Roobarbtwo · 29/12/2025 23:37

Bepo77 · 27/12/2025 18:27

Also your maths is slightly off, even if she's extremely fertile at 40 the child won't be graduating at 20. Him being 75 is more realistic.

I graduated in October - my mum is 76 and was at my graduation - I'm not 20 btw. She's also doing a degree herself just now and hopefully I'll be at hers

Snowyowl99 · 29/12/2025 23:39

Pinkladyapplepie · 29/12/2025 23:14

Wow, my kids have never been embarrassed about me, their friends are around all the time and always have been, I am the Mum who will allow son's friends to crash out at our home rather than being stuck or paying £££for taxis. We all have an excellent relationship with each other and enjoy each other's company, possibly because I have endless patience, don't stress about daft things and put them first as I have always known that being a good mum is incredibly important.

As I say I have personal experience of this. Suppose maybe some are not wow

Sugarnspicenallthingsnaice · 29/12/2025 23:44

It's bizarre that you would marry/get into a LTR in your mid 30s without discussing this. Has it really never come up before?

He really, really doesn't want more kids. I'm a similar age to him and I really, really wouldn't either and no arguments about who pays the bills and who already has more kids would sway me I'm afraid (and wanting to 'equalise' the number of children you have is a pretty strange argument TBH). He is not BU.

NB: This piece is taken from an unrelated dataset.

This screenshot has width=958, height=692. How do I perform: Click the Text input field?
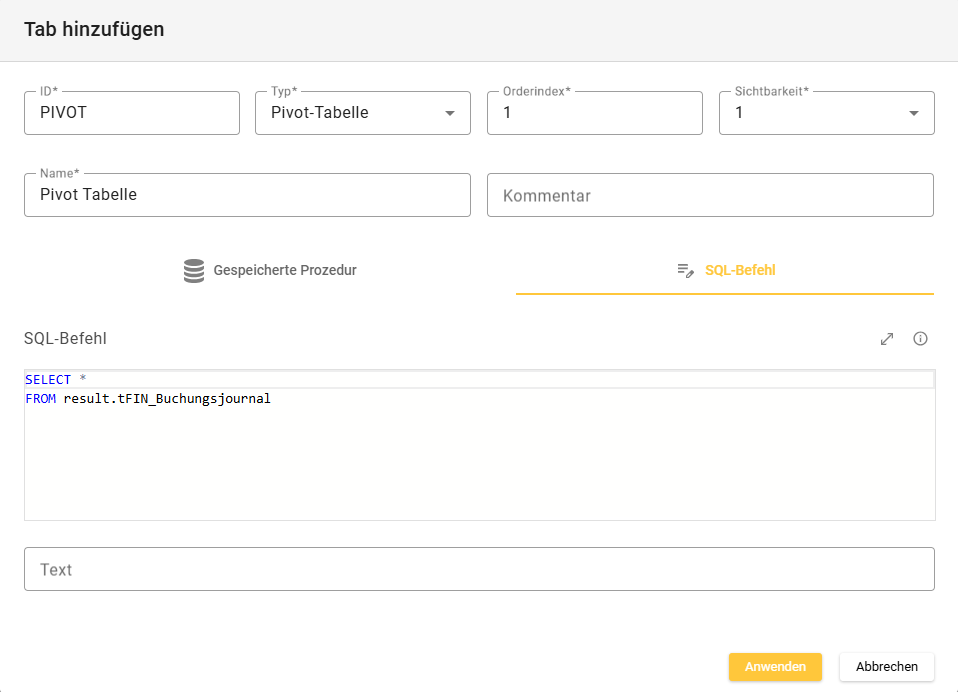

Bellyblueboy · 29/12/2025 23:44

Roobarbtwo · 29/12/2025 23:35

Exactly. I don't even have kids but the notion of someone being too old to have a baby at 40 is a nonsense. Nicola Roberts from Girls Aloud has just announced that she's pregnant with her first child at 40. Sienna Miller is pregnant again and she's 43.

Some people have issues conceiving and may have lost babies along the way. I didn't see a single person saying to Nicola when she announced her pregnancy - you're too old

It's always women that are told they are too young or too old. My mum had me at 19 and my brother at 29 and people were telling her she was too young to have me and too old to have him

People told your mum 20 was too old be have a baby? She must have encountered some very very odd people!